# [REQUIRED WORK]
Which lines run from the one containing "This screenshot has height=627, width=882." through the end of the lines below? List them as a JSON array of strings, one string per line, skipping blank lines.
┌──
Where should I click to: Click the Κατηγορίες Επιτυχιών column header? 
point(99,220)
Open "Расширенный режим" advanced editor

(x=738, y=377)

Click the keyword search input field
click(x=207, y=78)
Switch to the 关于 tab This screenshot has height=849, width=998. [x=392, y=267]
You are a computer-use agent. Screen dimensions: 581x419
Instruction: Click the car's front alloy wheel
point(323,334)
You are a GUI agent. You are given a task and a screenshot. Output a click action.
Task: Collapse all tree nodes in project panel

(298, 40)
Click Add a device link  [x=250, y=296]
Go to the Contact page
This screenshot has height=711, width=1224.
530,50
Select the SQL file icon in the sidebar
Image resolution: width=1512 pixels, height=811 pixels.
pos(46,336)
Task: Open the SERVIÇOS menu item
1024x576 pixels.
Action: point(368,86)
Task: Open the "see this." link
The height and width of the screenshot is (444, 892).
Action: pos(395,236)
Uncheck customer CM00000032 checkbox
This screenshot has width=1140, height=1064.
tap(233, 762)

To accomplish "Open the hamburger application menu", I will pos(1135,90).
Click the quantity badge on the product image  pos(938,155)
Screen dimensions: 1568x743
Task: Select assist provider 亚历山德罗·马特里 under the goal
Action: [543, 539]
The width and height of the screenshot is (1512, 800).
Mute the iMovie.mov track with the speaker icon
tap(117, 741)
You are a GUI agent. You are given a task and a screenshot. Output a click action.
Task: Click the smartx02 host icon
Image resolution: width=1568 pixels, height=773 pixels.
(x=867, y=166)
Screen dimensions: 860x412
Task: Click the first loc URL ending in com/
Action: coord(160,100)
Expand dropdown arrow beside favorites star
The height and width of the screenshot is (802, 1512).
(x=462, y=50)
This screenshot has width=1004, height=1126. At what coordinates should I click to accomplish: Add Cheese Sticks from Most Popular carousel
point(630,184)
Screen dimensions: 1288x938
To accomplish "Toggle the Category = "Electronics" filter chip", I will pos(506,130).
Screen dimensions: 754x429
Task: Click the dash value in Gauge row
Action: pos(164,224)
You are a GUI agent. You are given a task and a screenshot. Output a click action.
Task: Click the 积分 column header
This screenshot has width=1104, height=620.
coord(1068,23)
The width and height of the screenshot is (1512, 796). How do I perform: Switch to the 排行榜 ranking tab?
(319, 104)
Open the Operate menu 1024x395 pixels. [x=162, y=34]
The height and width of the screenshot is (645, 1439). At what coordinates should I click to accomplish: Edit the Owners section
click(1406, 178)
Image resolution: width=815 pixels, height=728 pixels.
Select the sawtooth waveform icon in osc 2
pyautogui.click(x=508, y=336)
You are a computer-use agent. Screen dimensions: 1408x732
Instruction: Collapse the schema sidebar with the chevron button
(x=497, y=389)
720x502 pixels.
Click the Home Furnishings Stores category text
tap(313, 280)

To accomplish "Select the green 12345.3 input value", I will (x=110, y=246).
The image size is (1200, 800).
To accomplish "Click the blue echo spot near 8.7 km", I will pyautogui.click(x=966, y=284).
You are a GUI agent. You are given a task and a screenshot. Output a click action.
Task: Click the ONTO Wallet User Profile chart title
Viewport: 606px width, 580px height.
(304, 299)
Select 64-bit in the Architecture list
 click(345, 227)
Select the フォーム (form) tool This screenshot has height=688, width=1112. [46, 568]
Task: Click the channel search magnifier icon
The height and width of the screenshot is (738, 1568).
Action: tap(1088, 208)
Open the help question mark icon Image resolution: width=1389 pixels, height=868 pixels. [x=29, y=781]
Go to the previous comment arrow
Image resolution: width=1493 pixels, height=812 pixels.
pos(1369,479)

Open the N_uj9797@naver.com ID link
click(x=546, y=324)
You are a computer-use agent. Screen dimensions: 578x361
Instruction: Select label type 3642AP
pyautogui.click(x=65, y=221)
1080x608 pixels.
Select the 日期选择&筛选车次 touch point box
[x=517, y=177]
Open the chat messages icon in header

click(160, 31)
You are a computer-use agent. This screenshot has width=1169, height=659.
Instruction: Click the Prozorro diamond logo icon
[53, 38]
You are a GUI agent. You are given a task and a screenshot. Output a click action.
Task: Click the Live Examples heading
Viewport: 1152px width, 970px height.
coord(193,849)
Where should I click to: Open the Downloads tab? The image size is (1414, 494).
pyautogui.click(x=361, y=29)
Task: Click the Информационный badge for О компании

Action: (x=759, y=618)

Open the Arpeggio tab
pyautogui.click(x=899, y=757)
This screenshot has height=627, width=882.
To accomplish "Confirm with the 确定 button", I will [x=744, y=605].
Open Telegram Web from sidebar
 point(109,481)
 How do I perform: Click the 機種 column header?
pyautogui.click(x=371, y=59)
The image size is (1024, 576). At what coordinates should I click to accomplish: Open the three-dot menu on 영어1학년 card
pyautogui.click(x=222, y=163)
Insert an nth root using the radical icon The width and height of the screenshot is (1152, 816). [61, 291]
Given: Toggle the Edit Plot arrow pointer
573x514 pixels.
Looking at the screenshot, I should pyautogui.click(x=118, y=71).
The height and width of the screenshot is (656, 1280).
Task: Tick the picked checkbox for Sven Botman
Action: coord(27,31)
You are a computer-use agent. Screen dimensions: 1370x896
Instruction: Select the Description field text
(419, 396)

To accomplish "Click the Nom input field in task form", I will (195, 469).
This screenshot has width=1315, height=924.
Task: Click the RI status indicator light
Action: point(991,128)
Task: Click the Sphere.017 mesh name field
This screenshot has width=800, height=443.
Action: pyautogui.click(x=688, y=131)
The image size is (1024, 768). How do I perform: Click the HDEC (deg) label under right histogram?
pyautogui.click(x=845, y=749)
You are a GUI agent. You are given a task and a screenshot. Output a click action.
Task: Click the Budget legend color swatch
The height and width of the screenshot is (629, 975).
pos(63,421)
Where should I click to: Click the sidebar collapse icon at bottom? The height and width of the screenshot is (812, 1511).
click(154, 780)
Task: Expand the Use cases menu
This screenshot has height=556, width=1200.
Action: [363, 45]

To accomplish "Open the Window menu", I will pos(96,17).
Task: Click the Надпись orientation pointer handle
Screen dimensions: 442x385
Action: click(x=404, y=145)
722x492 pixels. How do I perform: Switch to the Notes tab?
└──
# [WRITTEN SOLUTION]
[
  "This screenshot has height=627, width=882.",
  "To accomplish \"Confirm with the 确定 button\", I will [x=744, y=605].",
  "Open Telegram Web from sidebar",
  " point(109,481)",
  " How do I perform: Click the 機種 column header?",
  "pyautogui.click(x=371, y=59)",
  "The image size is (1024, 576). At what coordinates should I click to accomplish: Open the three-dot menu on 영어1학년 card",
  "pyautogui.click(x=222, y=163)",
  "Insert an nth root using the radical icon The width and height of the screenshot is (1152, 816). [61, 291]",
  "Given: Toggle the Edit Plot arrow pointer",
  "573x514 pixels.",
  "Looking at the screenshot, I should pyautogui.click(x=118, y=71).",
  "The height and width of the screenshot is (656, 1280).",
  "Task: Tick the picked checkbox for Sven Botman",
  "Action: coord(27,31)",
  "You are a computer-use agent. Screen dimensions: 1370x896",
  "Instruction: Select the Description field text",
  "(419, 396)",
  "To accomplish \"Click the Nom input field in task form\", I will (195, 469).",
  "This screenshot has width=1315, height=924.",
  "Task: Click the RI status indicator light",
  "Action: point(991,128)",
  "Task: Click the Sphere.017 mesh name field",
  "This screenshot has width=800, height=443.",
  "Action: pyautogui.click(x=688, y=131)",
  "The image size is (1024, 768). How do I perform: Click the HDEC (deg) label under right histogram?",
  "pyautogui.click(x=845, y=749)",
  "You are a GUI agent. You are given a task and a screenshot. Output a click action.",
  "Task: Click the Budget legend color swatch",
  "The height and width of the screenshot is (629, 975).",
  "pos(63,421)",
  "Where should I click to: Click the sidebar collapse icon at bottom? The height and width of the screenshot is (812, 1511).",
  "click(154, 780)",
  "Task: Expand the Use cases menu",
  "This screenshot has height=556, width=1200.",
  "Action: [363, 45]",
  "To accomplish \"Open the Window menu\", I will pos(96,17).",
  "Task: Click the Надпись orientation pointer handle",
  "Screen dimensions: 442x385",
  "Action: click(x=404, y=145)",
  "722x492 pixels. How do I perform: Switch to the Notes tab?"
]